Today the FCC voted to reduced predatory phone rates and ban abusive hidden fees on calls from jails and prisons beginning early next year. This is critical for incarcerated individuals and their loved ones--including at least 2.7 million children who have incarcerated parents. This historic order ends decades of abuse by huge private prison telephone companies that make millions by charging excessive rates to families who want to maintain contact with their incarcerated loved ones. This is also a huge victory for prison phone justice advocates who have fought for over a decade to end these excessive rates. Deaf and disabled people affected by mass incarceration, however, are not so fortunate.
Three years ago, I launched HEARD’s Deaf Prisoner Phone Justice Campaign to gain support for deaf and disabled people who have been denied access to telecommunications in our jails and prisons for decades. Despite the fact that deaf and disabled people have the least access to legal counsel and programs and services within our jails and prisons; and despite the fact that they are most targeted for physical and sexual abuse in prisons nationwide, they have the least access to telecommunications on the inside. Countless deaf incarcerated people have gone for years without telecommunication access.

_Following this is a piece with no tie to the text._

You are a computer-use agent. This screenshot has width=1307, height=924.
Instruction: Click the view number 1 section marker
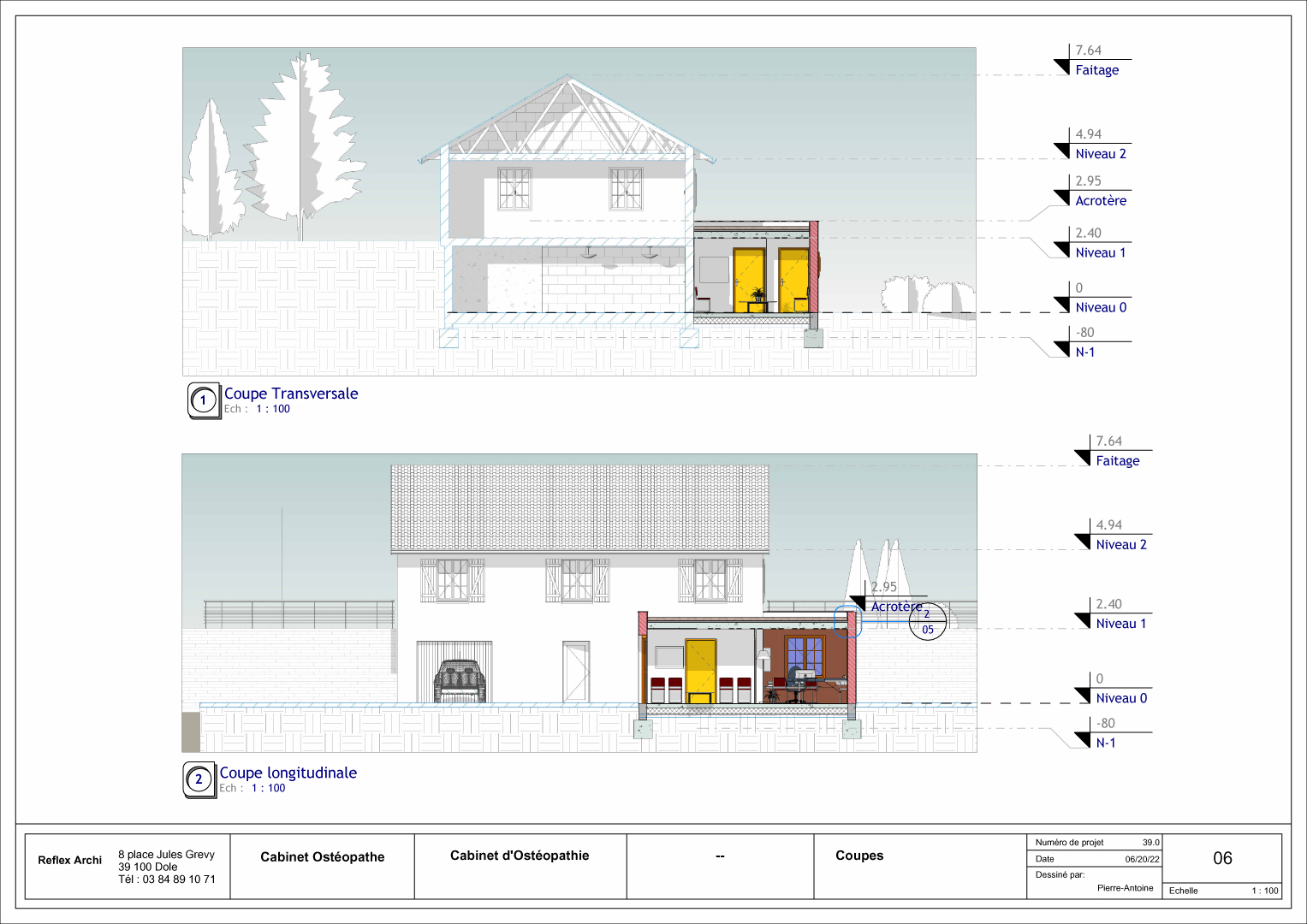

To be clear, HEARD is an all-volunteer organization. I am a volunteer with a full-time job. No one who has supported this effort earns income from this advocacy. I cannot speak for others, but I started and continue this Campaign because I dream of one day living in a space where all people are treated with love, decency & dignity. I dream of “one day” being now. Right now. This very moment. We need not wait.
This vote represented an opportunity for our government to right a long-standing, egregious and deadly wrong.
Instead, I have again witnessed the government acknowledge the abuse, neglect and isolation; pat me on the back for reminding them of the existence of this violence; then look away—each federal agency excusing its own inaction by pointing to its own alleged “lack of authority” to make this right.
Their inaction has only emboldened those who are more concerned about profits than people. As a direct result, my communities are needlessly suffering and dying. Indeed, after three years of fighting for free phones (sounds ridiculous right?!?), I have come to the conclusion that our government is very comfortable perpetuating violence against the most vulnerable among us.
I apologize in advance for the disjointed nature of this post, but I need so badly to share these thoughts. Here is a brief look into the sacrifices that incarcerated people, family members of incarcerated individuals, advocates and attorneys have made; some of the lessons I have learned; ire for those who claim to represent deaf/disabled people who actually contributed to this injustice; and sincere gratitude to those who have supported my communities by practicing accountable advocacy during this heartbreaking journey.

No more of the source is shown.